**WORK TO COMPLETE:** Count the lines in the records below that contain the string "height". Reply with the number only.

**LISTED RECORDS:**
- - -

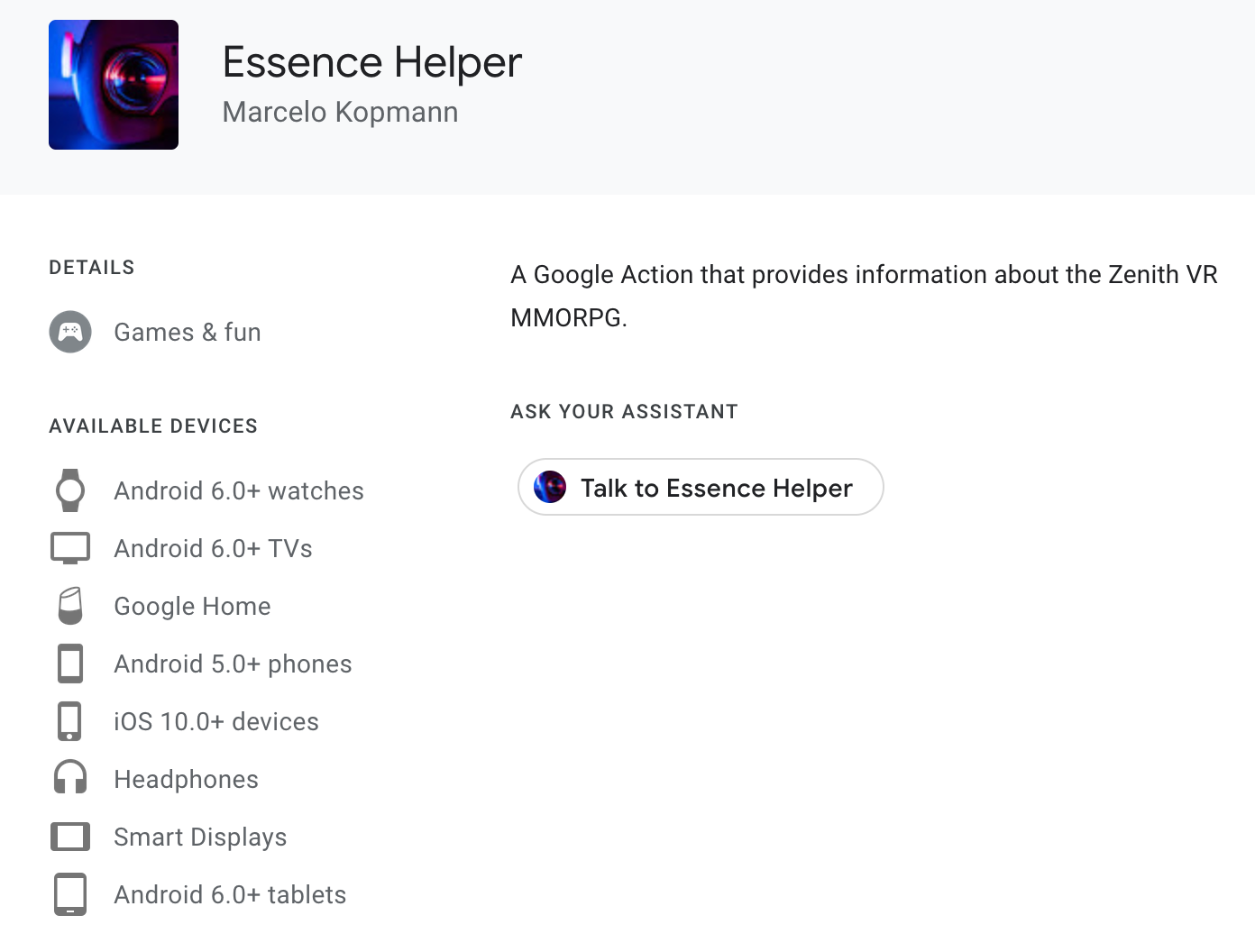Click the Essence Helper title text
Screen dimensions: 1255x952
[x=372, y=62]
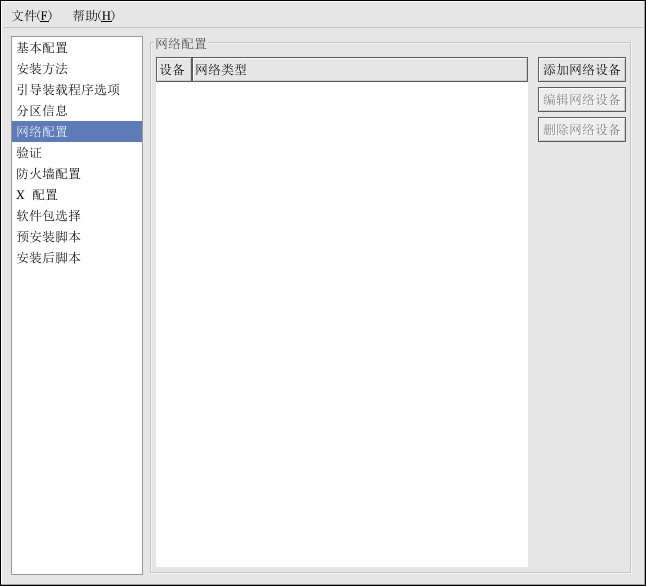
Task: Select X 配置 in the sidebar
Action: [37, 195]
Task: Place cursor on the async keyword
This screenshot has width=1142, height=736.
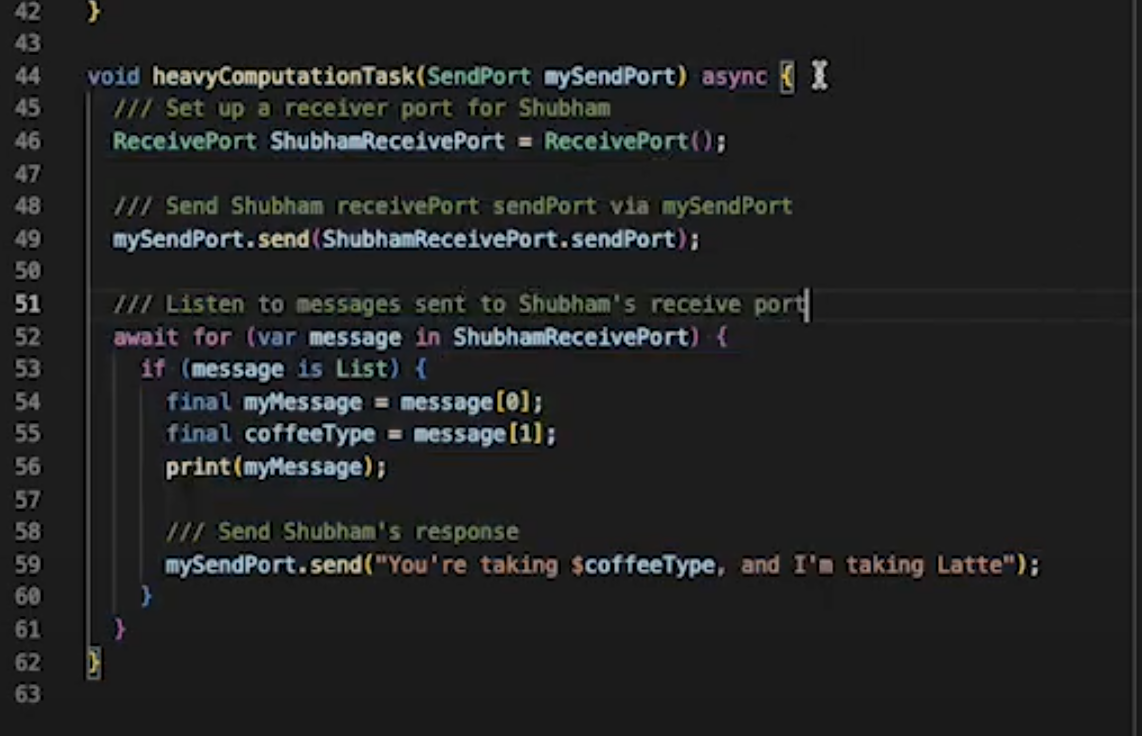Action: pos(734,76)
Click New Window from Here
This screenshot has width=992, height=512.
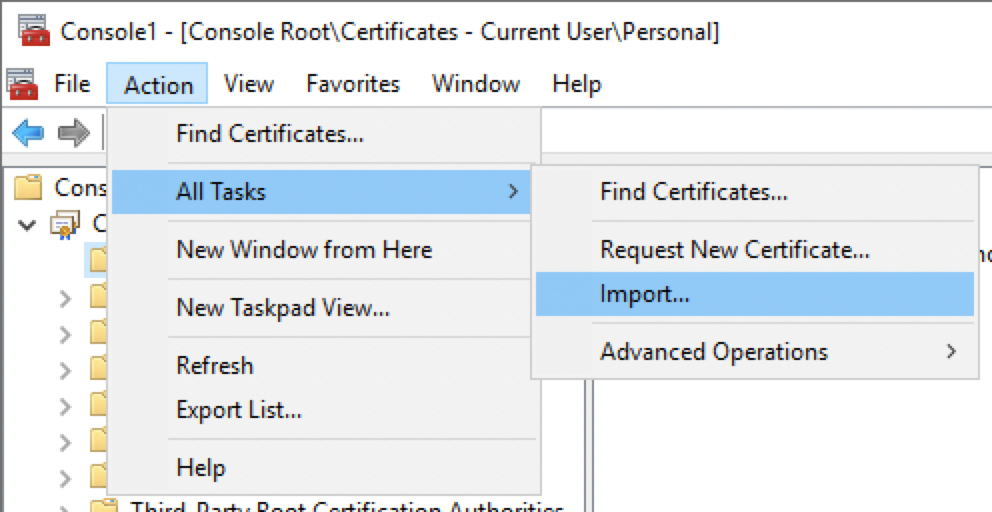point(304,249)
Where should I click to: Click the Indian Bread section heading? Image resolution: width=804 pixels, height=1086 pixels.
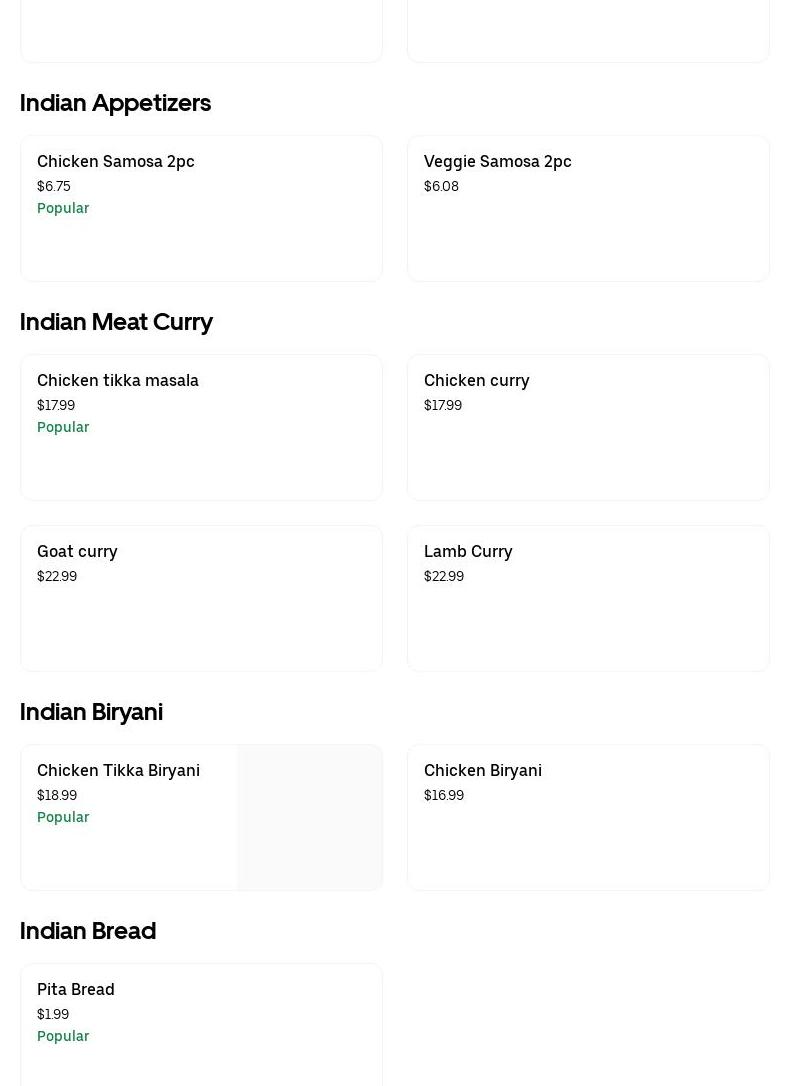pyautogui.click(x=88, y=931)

- - -

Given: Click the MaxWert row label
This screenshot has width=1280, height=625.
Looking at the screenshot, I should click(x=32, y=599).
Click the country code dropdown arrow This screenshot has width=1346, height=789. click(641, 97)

- - -

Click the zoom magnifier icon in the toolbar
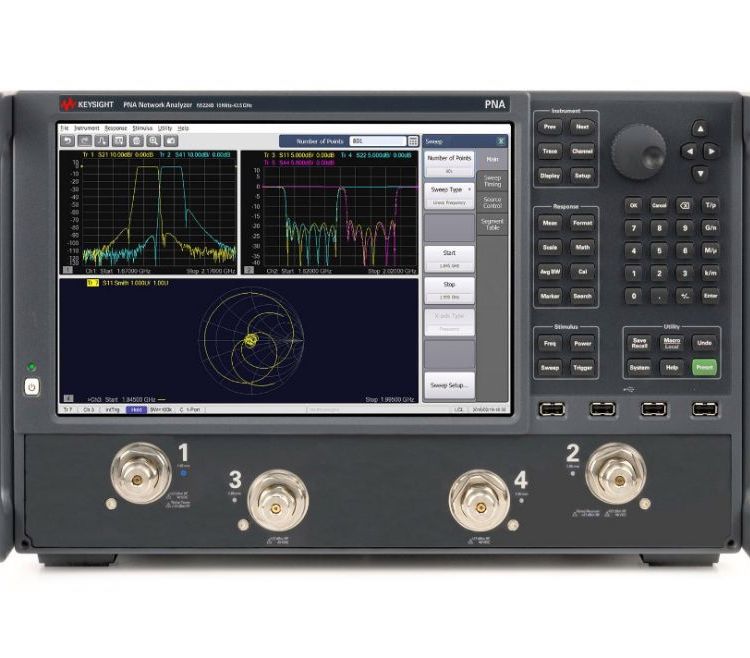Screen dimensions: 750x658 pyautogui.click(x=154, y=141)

- - -

**RIGHT ANSWER:** 5